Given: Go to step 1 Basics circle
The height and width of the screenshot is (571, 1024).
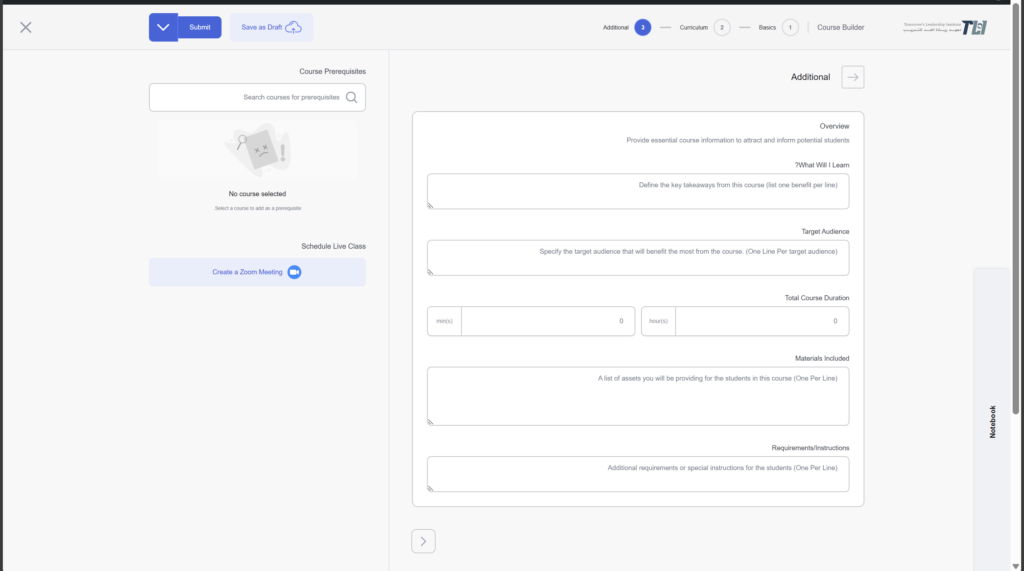Looking at the screenshot, I should [790, 27].
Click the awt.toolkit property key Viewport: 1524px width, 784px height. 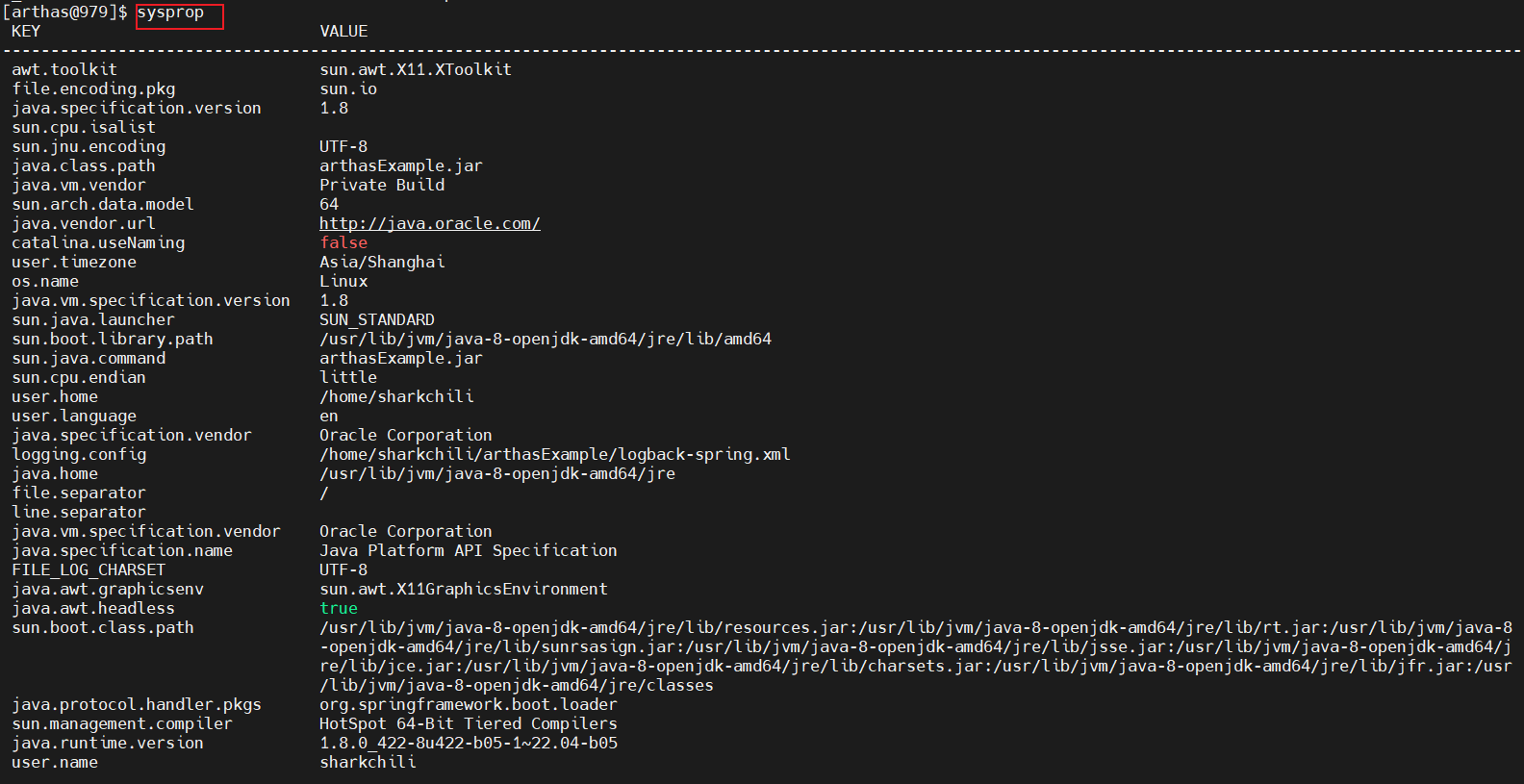[64, 69]
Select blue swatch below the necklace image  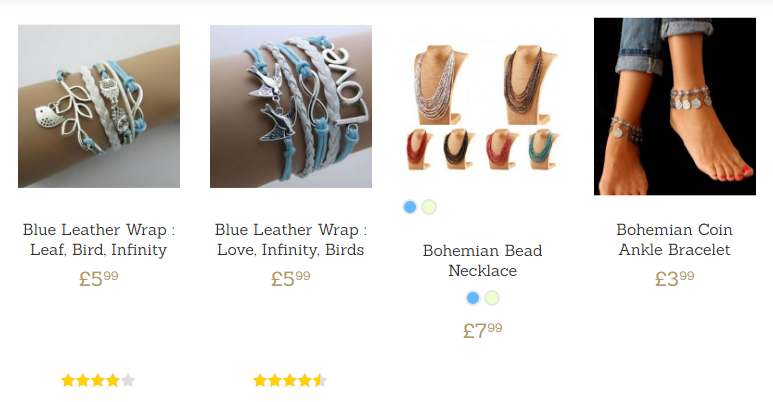(x=410, y=207)
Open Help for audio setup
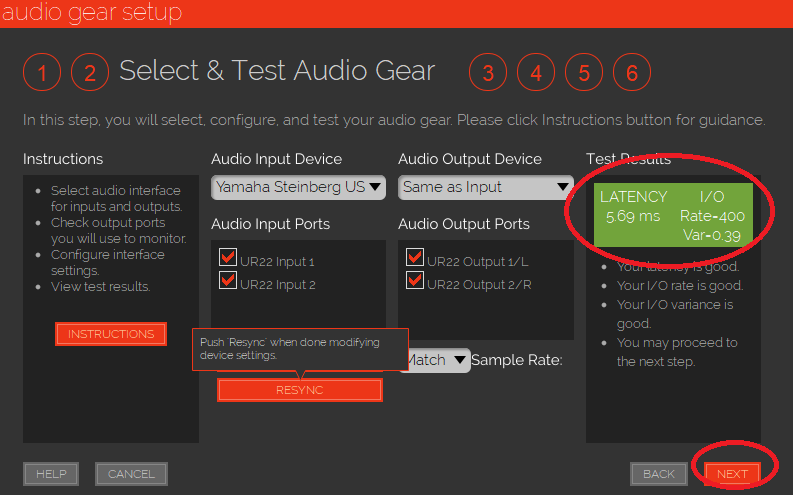 tap(51, 474)
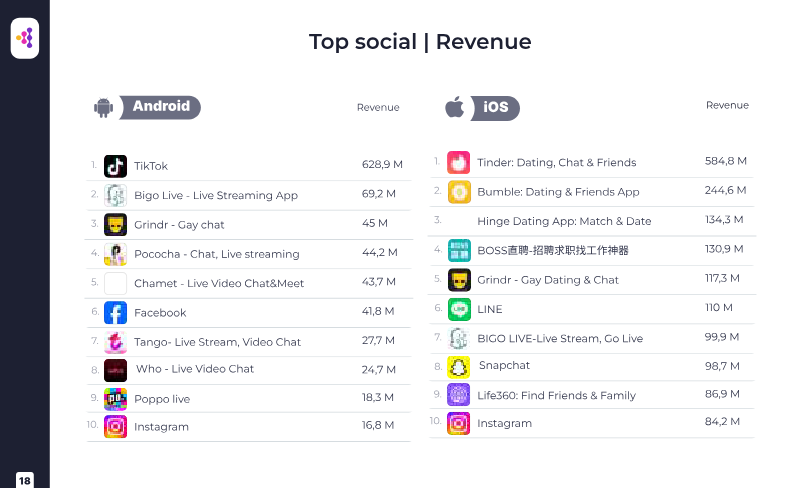Click the logo in the left sidebar

pos(25,38)
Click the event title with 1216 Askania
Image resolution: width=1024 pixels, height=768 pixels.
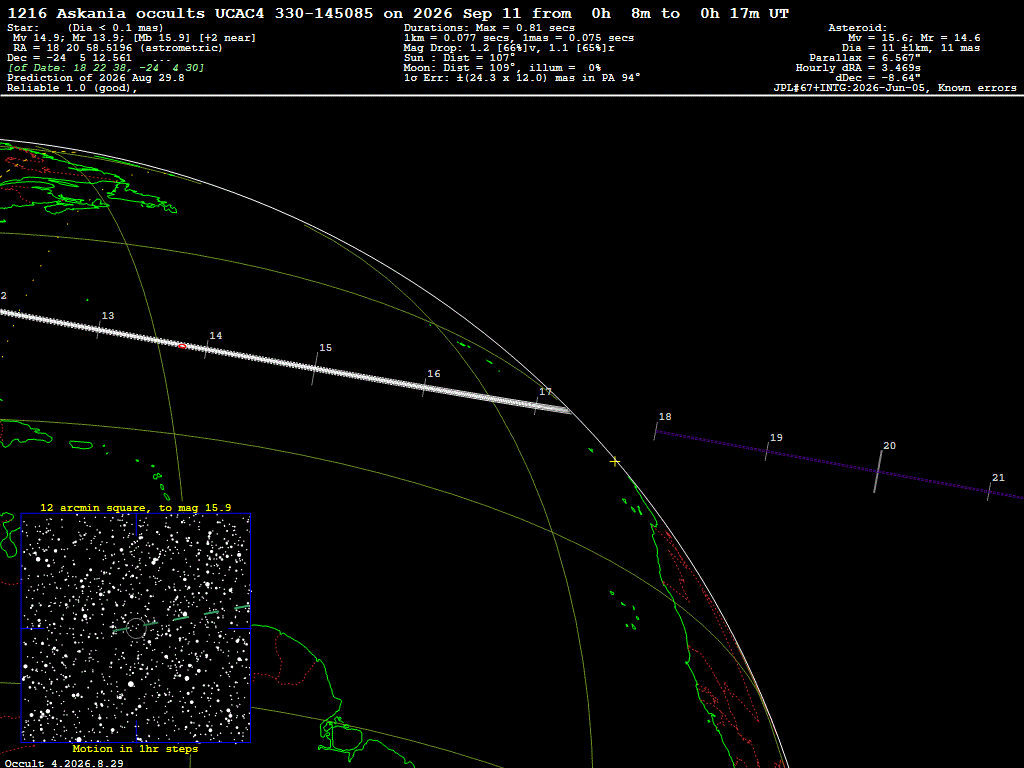click(x=398, y=14)
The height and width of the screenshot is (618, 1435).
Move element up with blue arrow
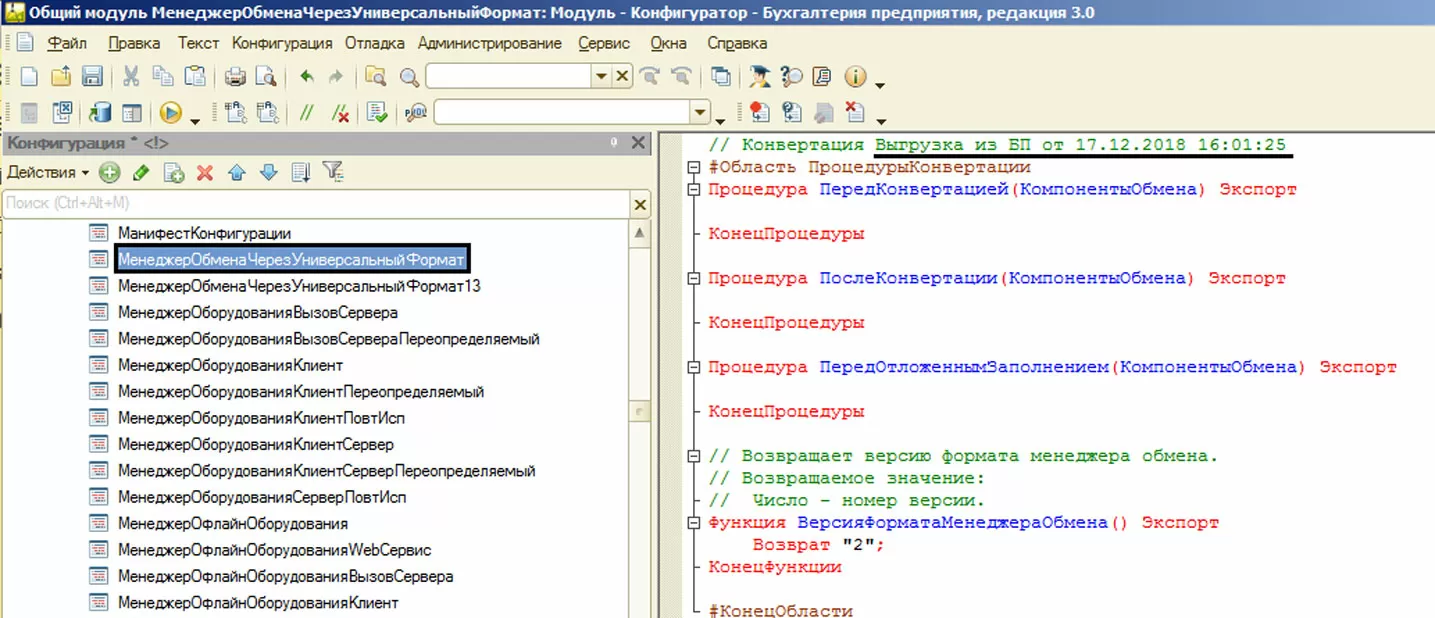(x=237, y=173)
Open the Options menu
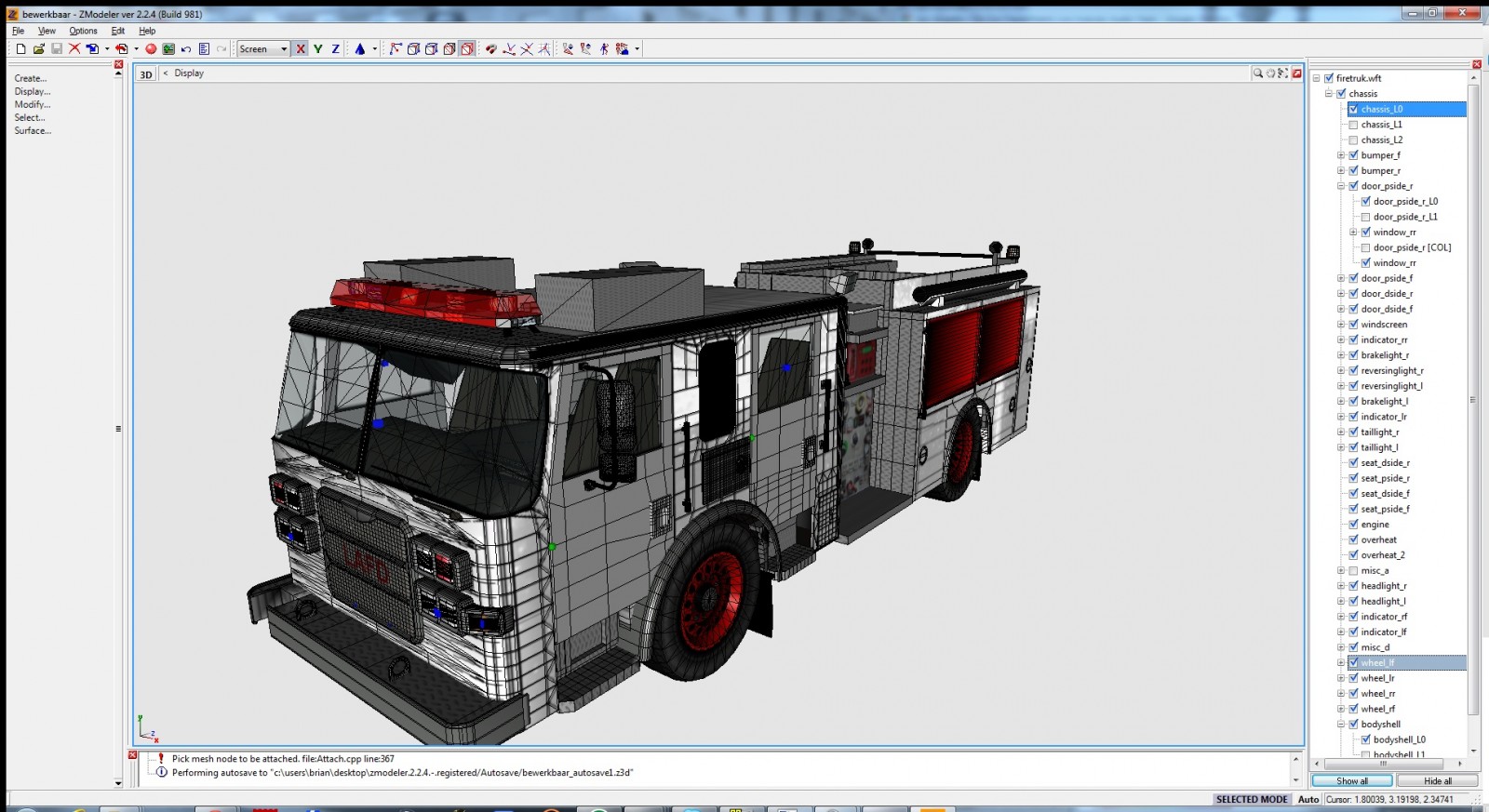 coord(83,31)
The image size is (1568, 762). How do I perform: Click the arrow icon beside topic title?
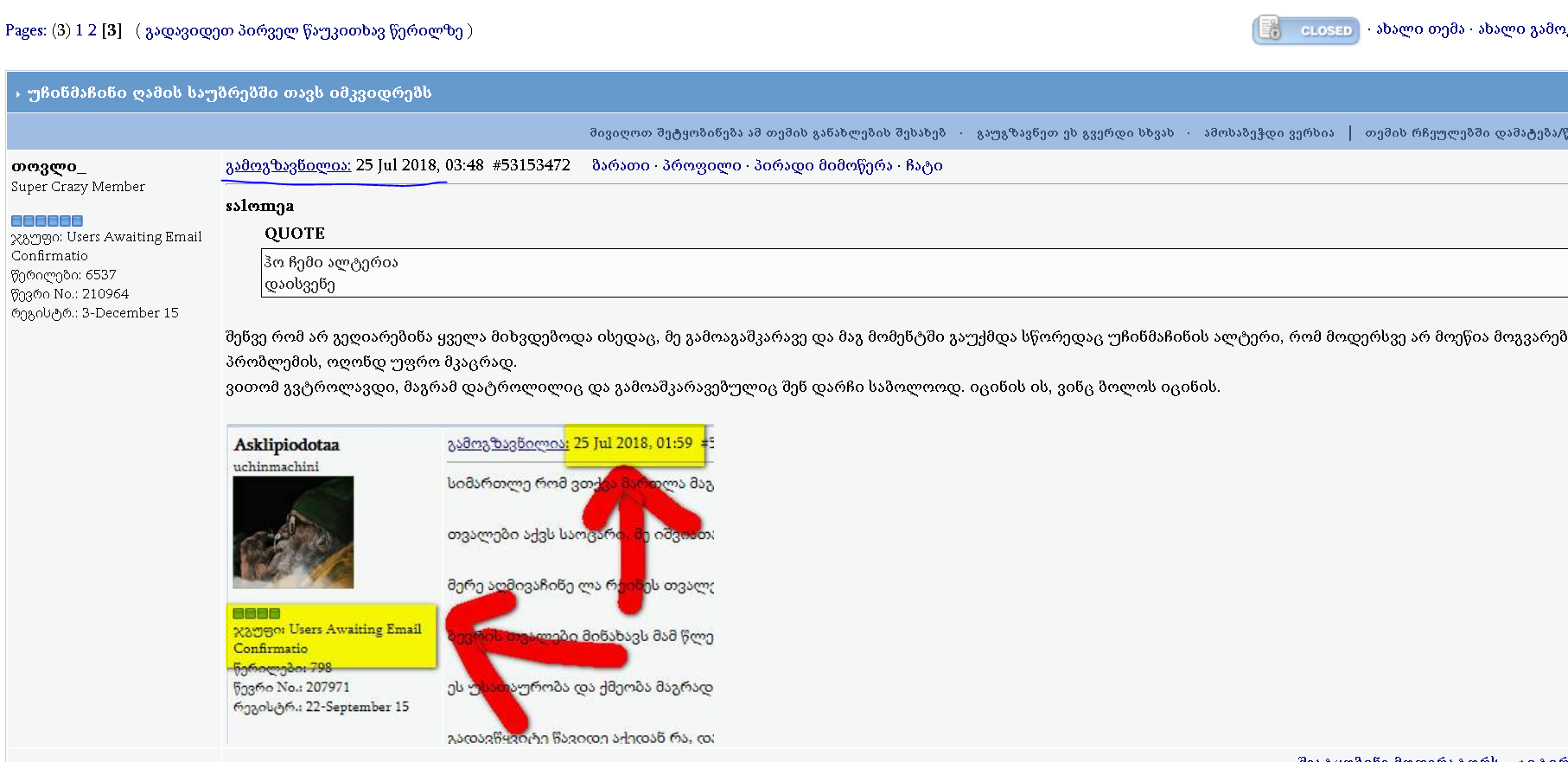click(17, 93)
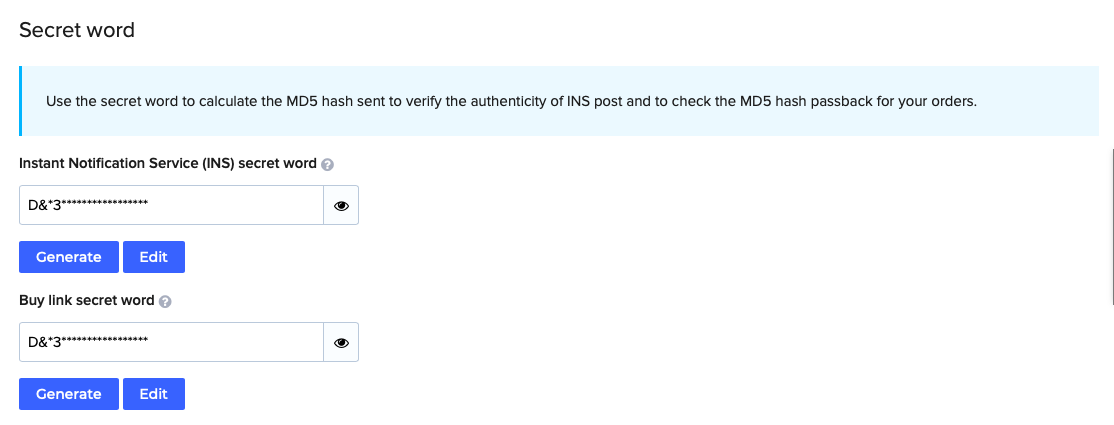Edit the Buy link secret word
1114x425 pixels.
click(x=153, y=394)
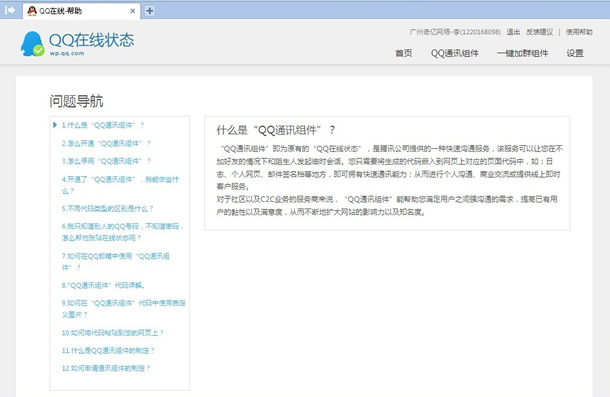Image resolution: width=610 pixels, height=397 pixels.
Task: Open 设置 in the top navigation
Action: click(575, 53)
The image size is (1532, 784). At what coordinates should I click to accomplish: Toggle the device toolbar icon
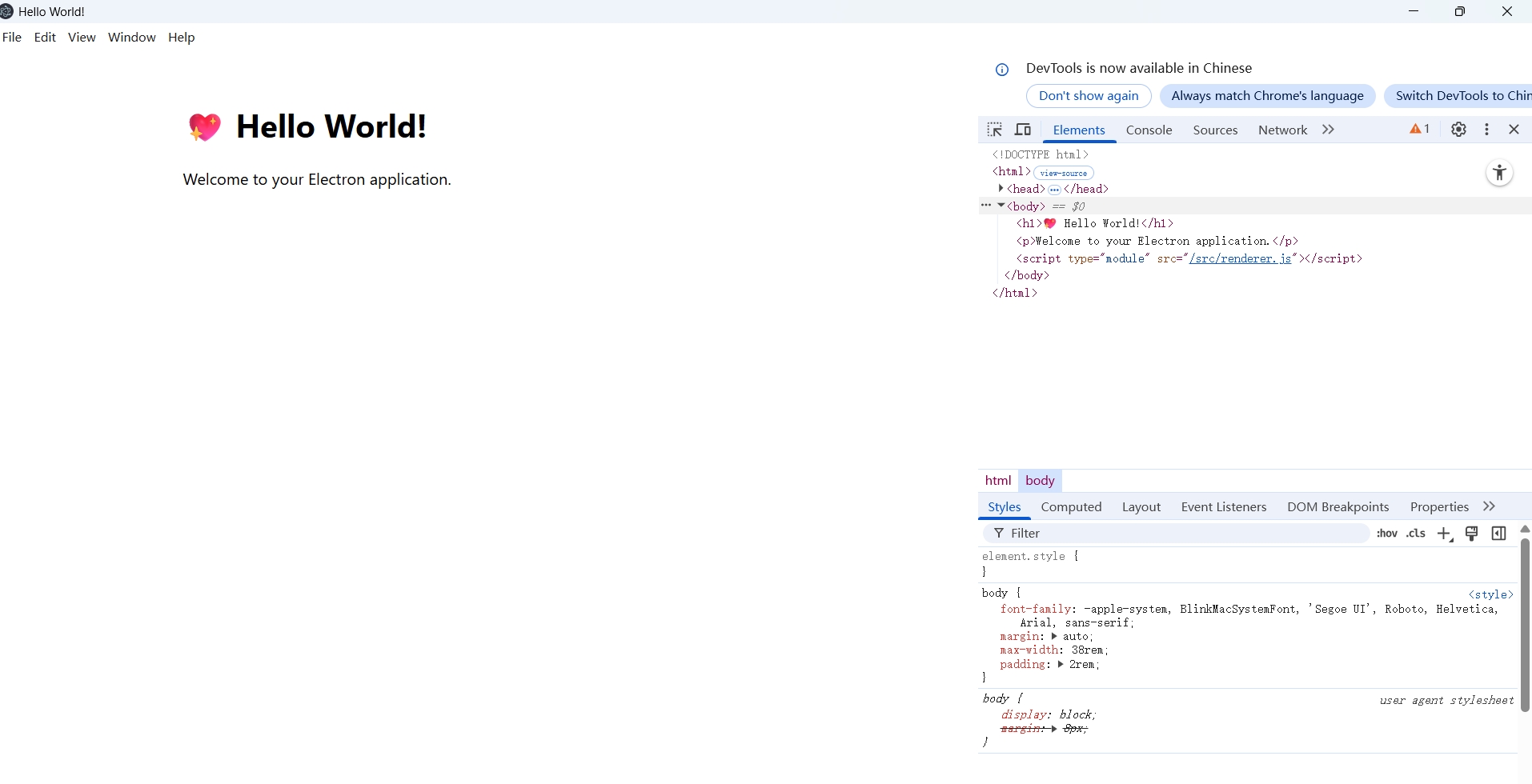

————

**Aim of the task:**
From the line containing "Open Help for audio setup" through the final line of the listing, copy every line exactly and nothing else. Skip the pictures.

**Response area:**
Open Help for audio setup
 tap(51, 474)
Click the logo in the left sidebar

pos(25,38)
Click the event title with 1216 Askania
Image resolution: width=1024 pixels, height=768 pixels.
click(x=398, y=14)
The height and width of the screenshot is (618, 1435).
Move element up with blue arrow
(x=237, y=173)
Open the Options menu
 coord(83,31)
The image size is (1568, 762). How do I perform: Click the arrow icon beside topic title?
click(17, 93)
Edit the Buy link secret word
1114x425 pixels.
click(x=153, y=394)
Image resolution: width=610 pixels, height=397 pixels.
Task: Open 设置 in the top navigation
Action: click(575, 53)
The image size is (1532, 784). At what coordinates should I click to accomplish: Toggle the device toolbar icon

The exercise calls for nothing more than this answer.